Extract every line starting at the line that contains "Image resolution: width=1000" and ending with the final line of the data, inclusive; give only those lines, word for word.

(Dataset excerpts)
= = = = =
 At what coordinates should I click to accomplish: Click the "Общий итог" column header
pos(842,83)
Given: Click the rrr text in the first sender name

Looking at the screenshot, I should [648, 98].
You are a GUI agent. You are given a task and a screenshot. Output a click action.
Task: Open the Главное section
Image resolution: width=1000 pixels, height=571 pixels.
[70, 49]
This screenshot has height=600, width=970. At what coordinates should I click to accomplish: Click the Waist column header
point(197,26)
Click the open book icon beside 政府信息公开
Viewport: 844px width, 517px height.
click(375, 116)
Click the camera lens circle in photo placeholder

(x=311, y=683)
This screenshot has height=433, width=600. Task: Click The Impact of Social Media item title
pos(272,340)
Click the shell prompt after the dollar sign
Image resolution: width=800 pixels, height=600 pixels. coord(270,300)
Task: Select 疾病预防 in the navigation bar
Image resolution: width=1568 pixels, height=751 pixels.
= = = = =
RESULT FOR THIS EXERCISE:
Image resolution: width=1000 pixels, height=571 pixels.
[70, 49]
This screenshot has height=600, width=970. At what coordinates should I click to accomplish: Click the Waist column header
point(197,26)
Click the open book icon beside 政府信息公开
Viewport: 844px width, 517px height.
click(375, 116)
Click the camera lens circle in photo placeholder

(x=311, y=683)
This screenshot has height=433, width=600. Task: Click The Impact of Social Media item title
pos(272,340)
Click the shell prompt after the dollar sign
Image resolution: width=800 pixels, height=600 pixels. coord(270,300)
Task: Select 疾病预防 in the navigation bar
Image resolution: width=1568 pixels, height=751 pixels.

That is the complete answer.